TASK:
In the listing below, find the line with "Starke Angebote für 4,44 € (176, 841)" and the line with "Smartphone (129, 915)". Repeat those two lines and all lines between them exactly.

GIVEN RECORDS:

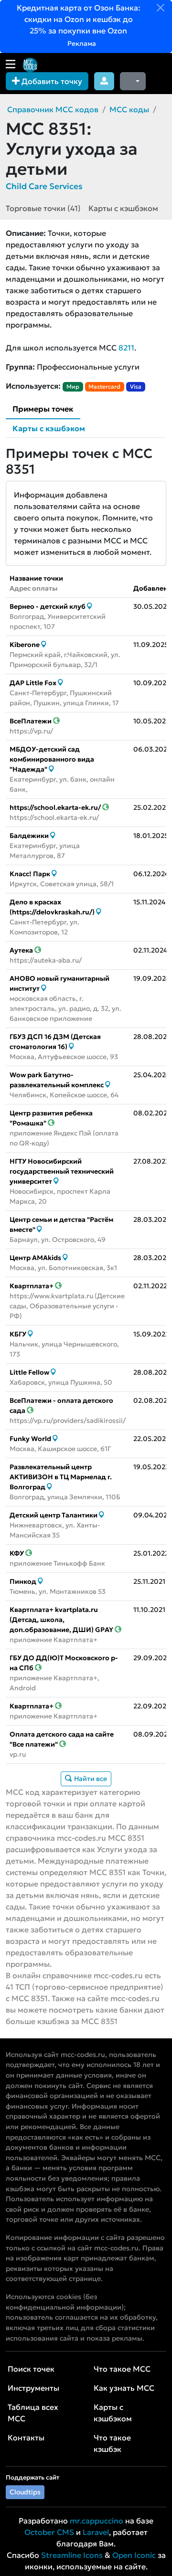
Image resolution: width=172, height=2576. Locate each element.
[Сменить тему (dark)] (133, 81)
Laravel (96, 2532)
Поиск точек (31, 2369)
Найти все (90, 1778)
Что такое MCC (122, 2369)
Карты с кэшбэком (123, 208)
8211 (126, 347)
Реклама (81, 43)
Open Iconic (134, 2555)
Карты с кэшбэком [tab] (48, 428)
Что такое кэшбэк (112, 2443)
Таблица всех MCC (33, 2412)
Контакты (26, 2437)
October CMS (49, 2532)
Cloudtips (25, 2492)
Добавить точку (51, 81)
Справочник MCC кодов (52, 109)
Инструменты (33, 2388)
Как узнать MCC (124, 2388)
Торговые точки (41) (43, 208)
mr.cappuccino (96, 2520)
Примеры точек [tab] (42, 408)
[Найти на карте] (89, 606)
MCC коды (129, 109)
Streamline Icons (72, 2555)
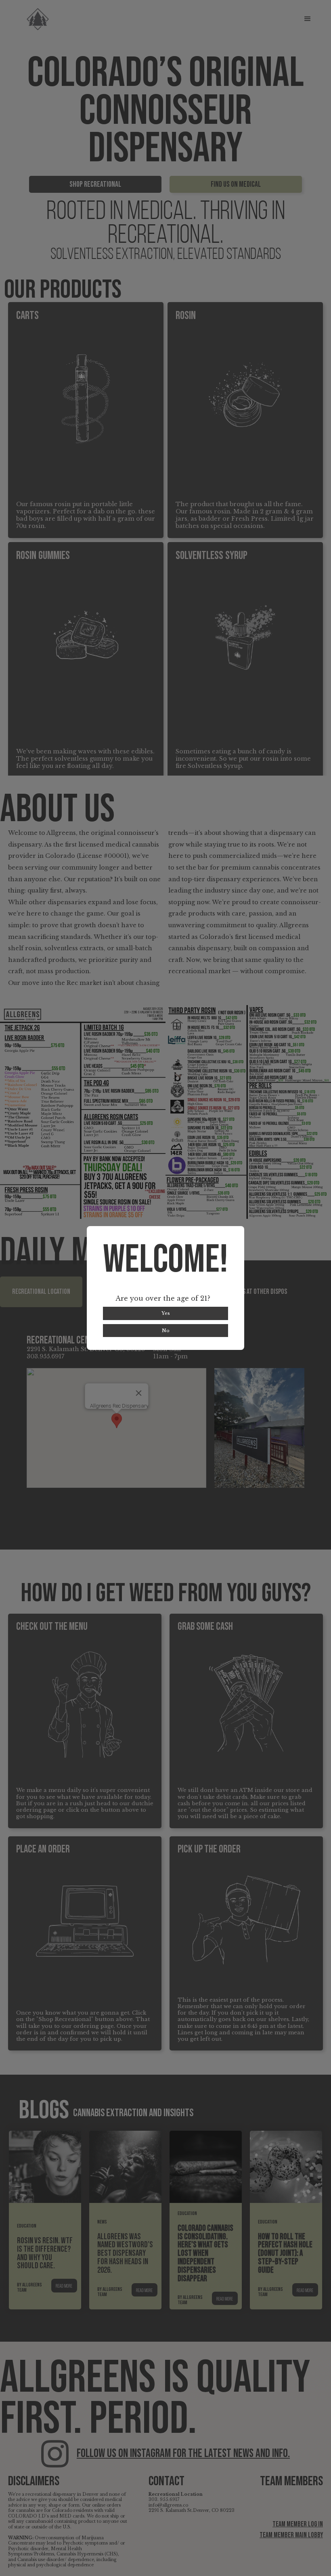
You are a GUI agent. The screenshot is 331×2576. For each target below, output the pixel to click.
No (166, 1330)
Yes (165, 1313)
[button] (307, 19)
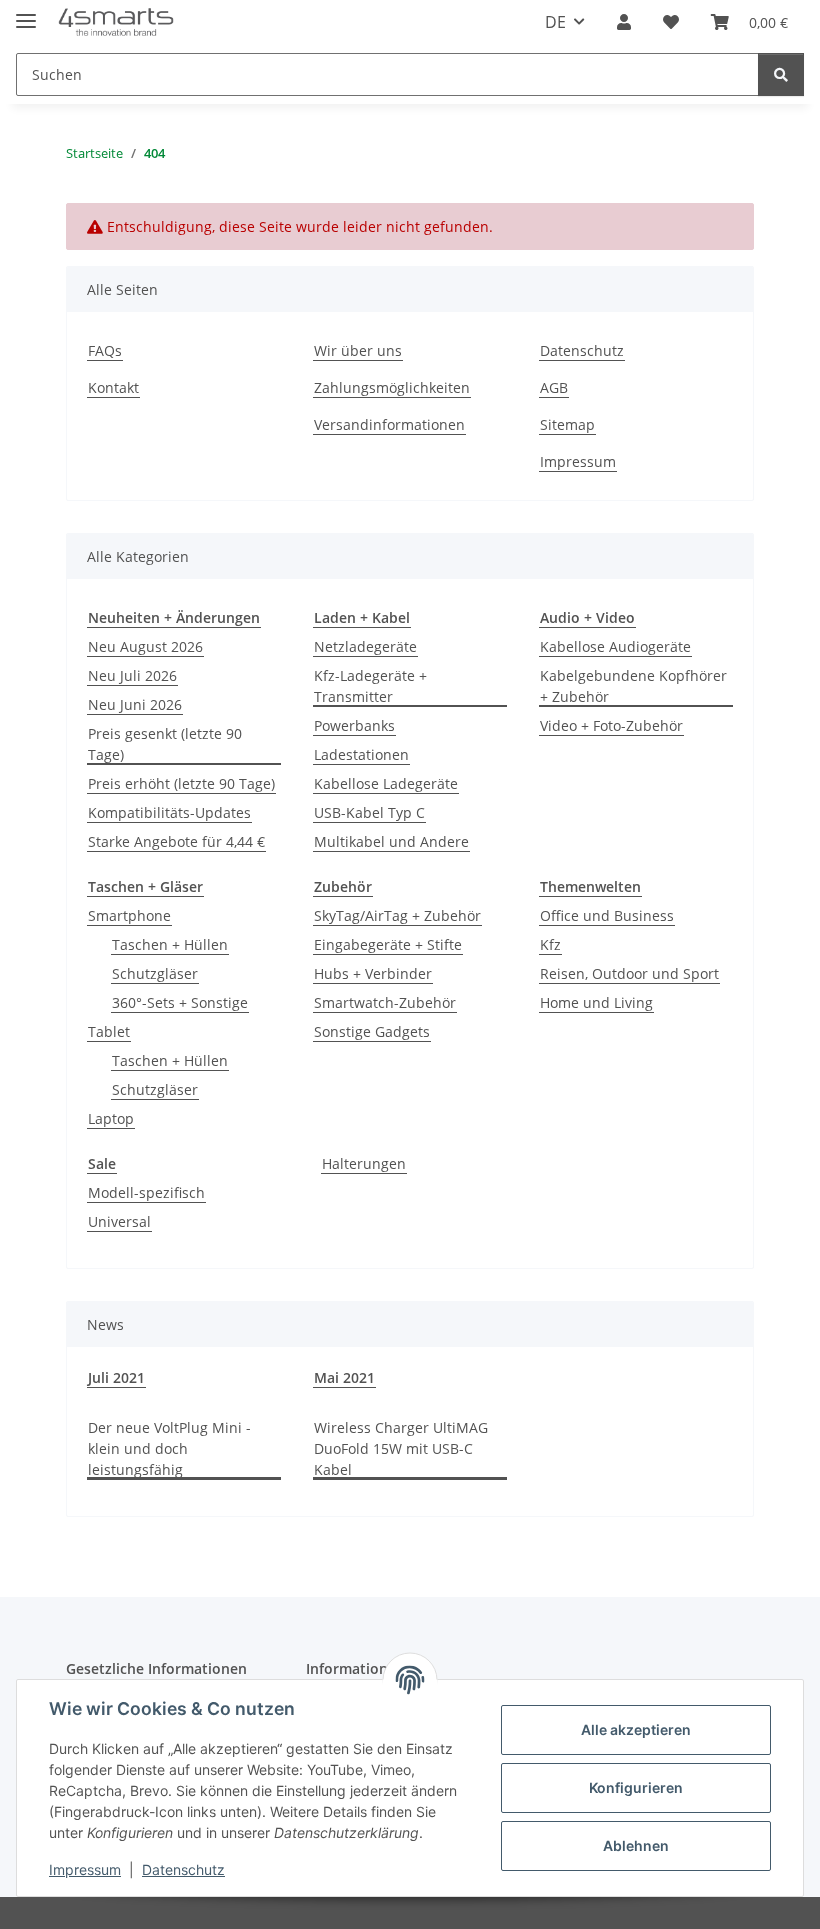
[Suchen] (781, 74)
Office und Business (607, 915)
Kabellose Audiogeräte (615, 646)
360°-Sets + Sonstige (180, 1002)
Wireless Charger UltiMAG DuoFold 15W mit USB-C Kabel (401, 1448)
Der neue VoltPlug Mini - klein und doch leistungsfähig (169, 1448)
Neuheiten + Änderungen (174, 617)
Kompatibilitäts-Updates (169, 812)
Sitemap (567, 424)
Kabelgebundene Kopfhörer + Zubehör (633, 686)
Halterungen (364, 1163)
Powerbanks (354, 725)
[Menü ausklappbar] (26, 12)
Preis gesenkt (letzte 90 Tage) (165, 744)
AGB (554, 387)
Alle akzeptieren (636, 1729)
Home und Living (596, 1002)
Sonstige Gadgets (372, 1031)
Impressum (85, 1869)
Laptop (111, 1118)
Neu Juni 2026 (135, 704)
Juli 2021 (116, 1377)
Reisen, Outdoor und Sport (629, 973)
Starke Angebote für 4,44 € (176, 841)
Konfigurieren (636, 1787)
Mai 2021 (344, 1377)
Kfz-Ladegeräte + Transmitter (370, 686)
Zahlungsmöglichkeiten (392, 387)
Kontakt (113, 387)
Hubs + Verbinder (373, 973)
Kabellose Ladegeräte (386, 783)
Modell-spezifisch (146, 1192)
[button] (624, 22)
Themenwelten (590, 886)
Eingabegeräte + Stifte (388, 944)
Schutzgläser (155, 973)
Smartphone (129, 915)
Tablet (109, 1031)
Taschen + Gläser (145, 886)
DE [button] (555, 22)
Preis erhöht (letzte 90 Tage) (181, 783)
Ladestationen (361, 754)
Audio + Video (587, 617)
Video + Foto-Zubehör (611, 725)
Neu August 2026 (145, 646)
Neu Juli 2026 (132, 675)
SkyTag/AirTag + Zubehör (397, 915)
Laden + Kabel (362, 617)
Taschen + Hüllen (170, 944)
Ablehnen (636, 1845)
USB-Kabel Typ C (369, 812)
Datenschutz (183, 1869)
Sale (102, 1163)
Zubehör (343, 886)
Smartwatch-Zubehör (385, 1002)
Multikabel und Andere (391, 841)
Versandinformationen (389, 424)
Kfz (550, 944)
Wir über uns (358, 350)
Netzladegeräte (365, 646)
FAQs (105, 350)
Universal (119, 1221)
--
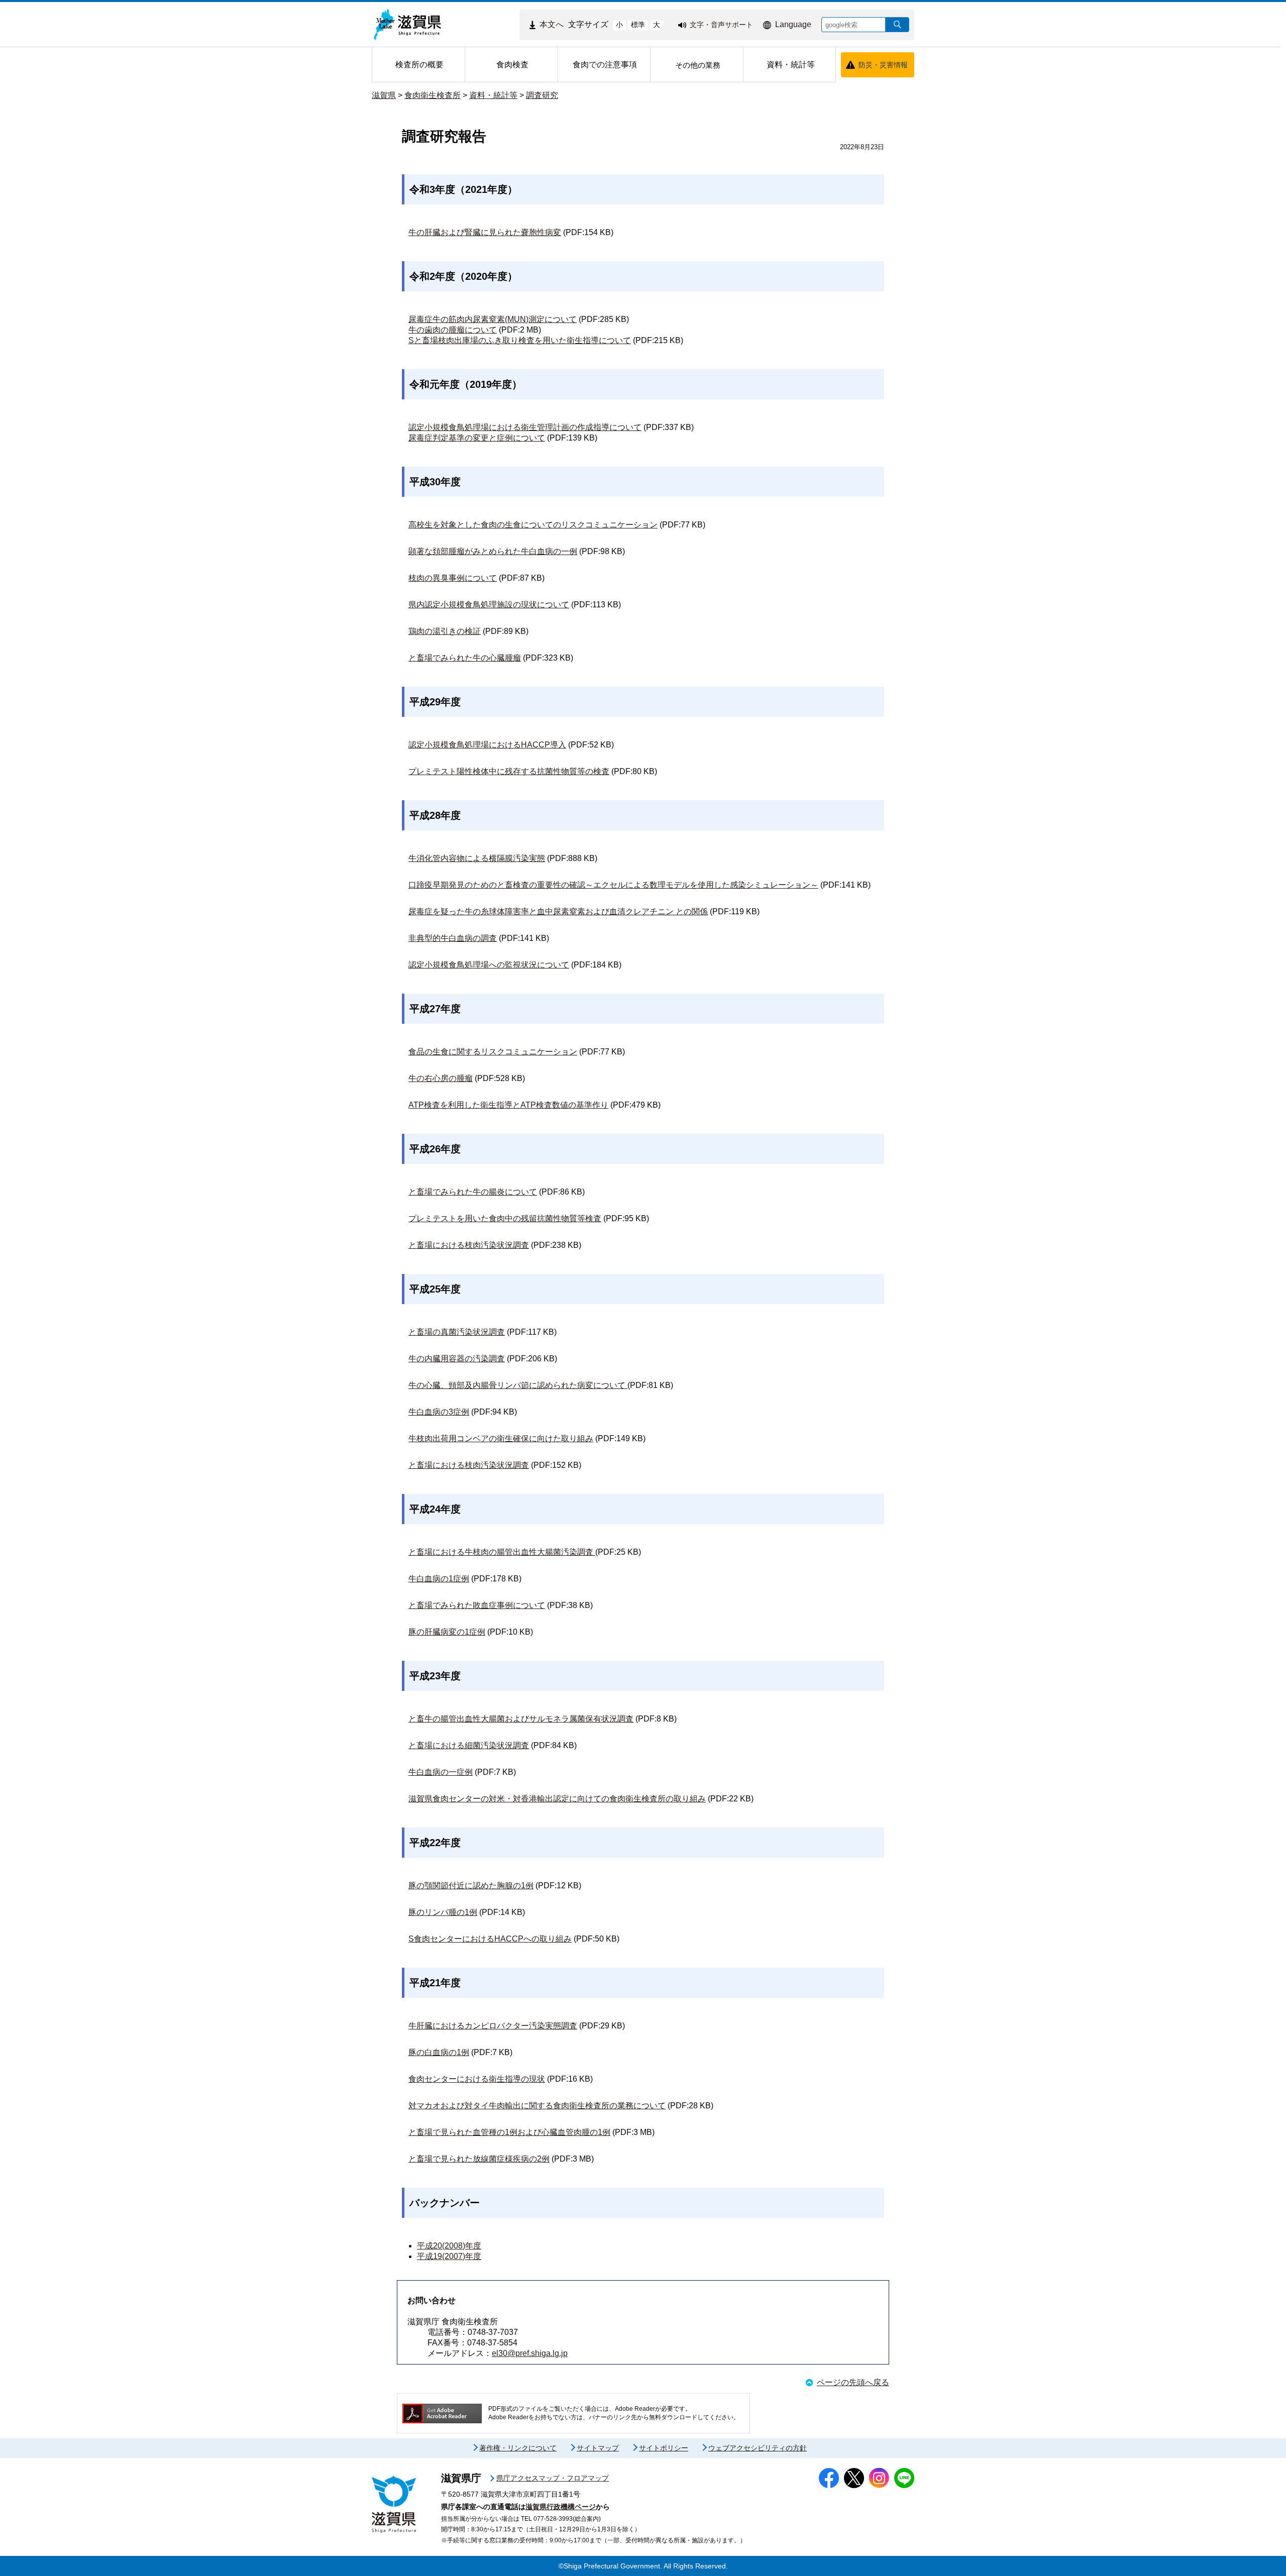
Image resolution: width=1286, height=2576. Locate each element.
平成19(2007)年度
...
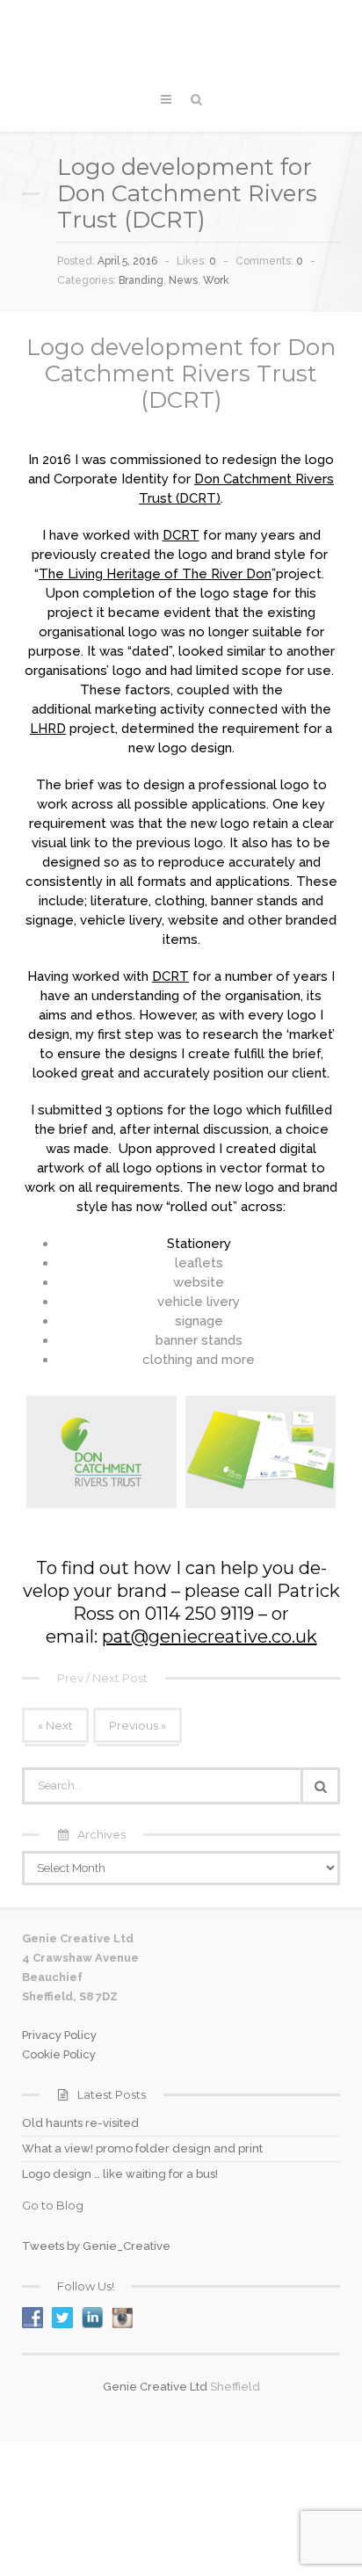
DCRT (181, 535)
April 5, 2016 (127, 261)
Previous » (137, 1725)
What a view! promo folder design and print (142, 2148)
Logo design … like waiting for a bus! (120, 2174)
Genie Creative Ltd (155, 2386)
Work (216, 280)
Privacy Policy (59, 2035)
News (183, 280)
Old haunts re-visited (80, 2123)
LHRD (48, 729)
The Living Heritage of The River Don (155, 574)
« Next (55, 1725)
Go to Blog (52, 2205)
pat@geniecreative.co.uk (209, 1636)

EXPECTED ANSWER:
Starke Angebote für 4,44 € (176, 841)
Konfigurieren (636, 1787)
Mai 2021 (344, 1377)
Kfz-Ladegeräte + Transmitter (370, 686)
Zahlungsmöglichkeiten (392, 387)
Kontakt (113, 387)
Hubs + Verbinder (373, 973)
Kabellose Ladegeräte (386, 783)
Modell-spezifisch (146, 1192)
[button] (624, 22)
Themenwelten (590, 886)
Eingabegeräte + Stifte (388, 944)
Schutzgläser (155, 973)
Smartphone (129, 915)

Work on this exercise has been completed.